On the question on the first clause of Mr. WILLIAMSON’S motion, as to taking a census of the free inhabitants, it passed in the affirmative, — Massachusetts, Connecticut, New Jersey, Pennsylvania, Virginia, North Carolina, aye — 6; Delaware, Maryland, South Carolina, Georgia, no — 4.

The next clause as to three-fifths of the negroes being considered, —

Mr. KING [MA], being much opposed to fixing numbers as the rule of representation, was particularly so on account of the blacks. He thought the admission of them along with whites at all, would excite great discontents among the States having no slaves. He had never said, as to any particular point, that he would in no event acquiesce in and support it; but he would say that if in any case such a declaration was to be made by him, it would be in this. He remarked that in the temporary allotment of representatives made by the Committee, the Southern States had received more than the number of their white and three-fifths of their black inhabitants entitled them to.

Mr. SHERMAN [CT]. South Carolina had not more beyond her proportion than New York and New Hampshire; nor either of them more than was necessary in order to avoid fractions, or reducing them below their proportion. Georgia had more; but the rapid growth of that State seemed to justify it. In general, the allotment might not be just, but considering all circumstances he was satisfied with it.

Mr. GORHAM [MA] supported the propriety of establishing numbers as the rule. He said that in Massachusetts estimates had been taken in the different towns, and that persons had been curious enough to compare these estimates with the respective numbers of people and it had been found, even including Boston, that the most exact proportion prevailed between numbers and property. He was aware that there might be some weight in what had fallen from his colleague, as to the umbrage which might be taken by the people of the Eastern States. But he recollected that when the proposition of Congress for changing the eighth Article of the Confederation was before the Legislature of Massachusetts [in 1783], the only difficulty then was, to satisfy them that the negroes ought not to have been counted equally with the whites, instead of being counted in the ratio of three-fifths only.

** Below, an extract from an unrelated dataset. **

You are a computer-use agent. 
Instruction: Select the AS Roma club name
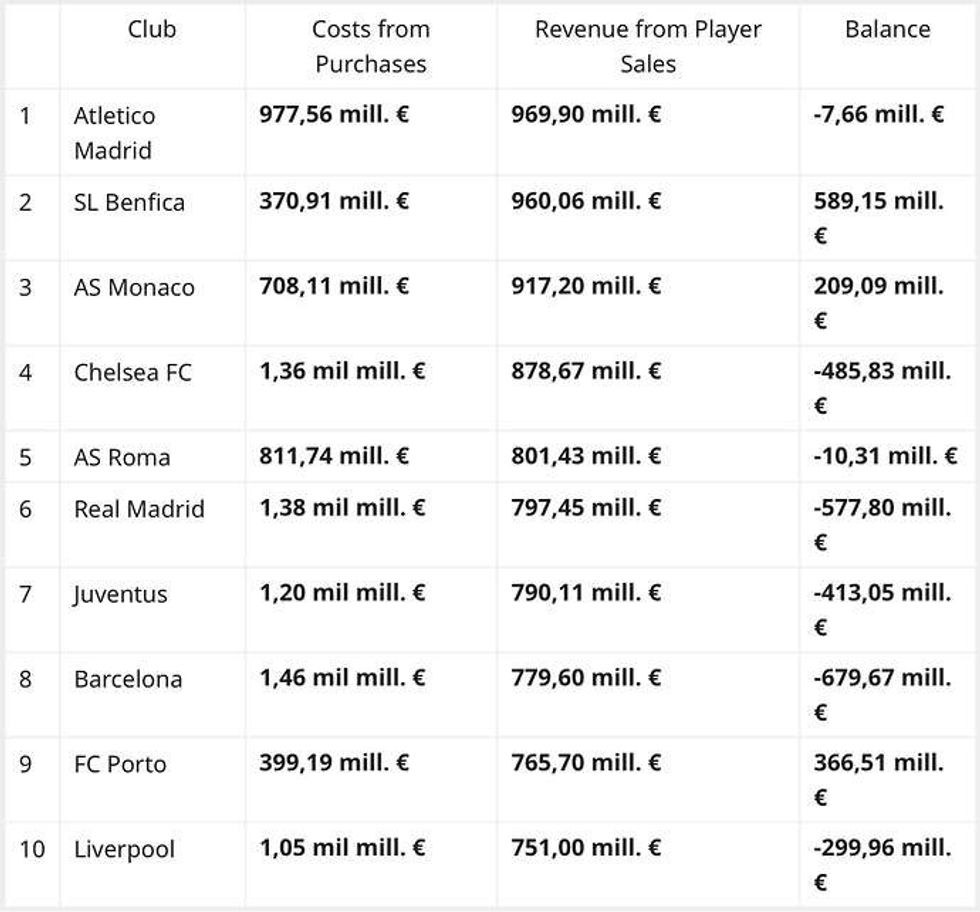[x=122, y=458]
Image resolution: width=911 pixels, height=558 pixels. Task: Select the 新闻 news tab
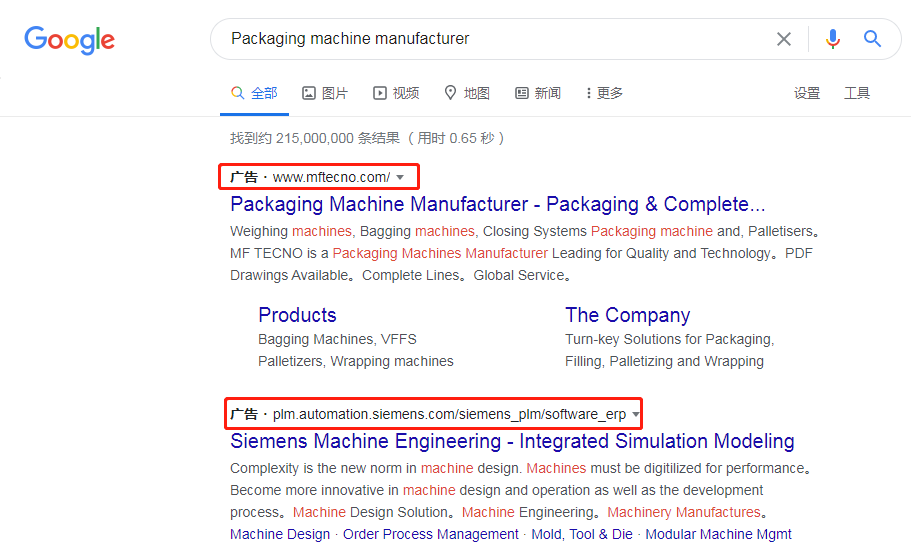(x=538, y=93)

Mr. WILSON [PA] did not well see, on what principle the admission of blacks in the proportion of three-fifths, could be explained. Are they admitted as citizens — then why are they not admitted on an equality with white citizens? Are they admitted as property — then why is not other property admitted into the computation? These were difficulties, however, which he thought must be overruled by the necessity of compromise. He had some apprehensions also, from the tendency of the blending of the blacks with the whites, to give disgust to the people of Pennsylvania, as had been intimated by his colleague (Mr. GOUVERNEUR MORRIS). But he differed from him in thinking numbers of inhabitants so incorrect a measure of wealth. He had seen the western settlements of Pennsylvania, and on a comparison of them with the city of Philadelphia could discover little other difference, than that property was more unequally divided here than there. Taking the same number in the aggregate, in the two situations, he believed there would be little difference in their wealth and ability to contribute to the public wants.

Mr. GOUVERNEUR MORRIS [PA] was compelled to declare himself reduced to the dilemma of doing injustice to the Southern States, or to human nature; and he must therefore do it to the former. For he could never agree to give such encouragement to the slave trade, as would be given by allowing them a representation for their negroes; and he did not believe those States would ever confederate on terms that would deprive them of that trade.

On the question for agreeing to include three-fifths of the blacks, — Connecticut, Virginia, North Carolina, Georgia, aye — 4; Massachusetts, New Jersey, Pennsylvania, Delaware, Maryland, South Carolina, no — 6.

On the question as to taking the census “the first year after the meeting of the Legislature,” — Massachusetts, New Jersey, Pennsylvania, Delaware, Virginia, North Carolina, South Carolina, aye — 7; Connecticut, Maryland, Georgia, no — 3.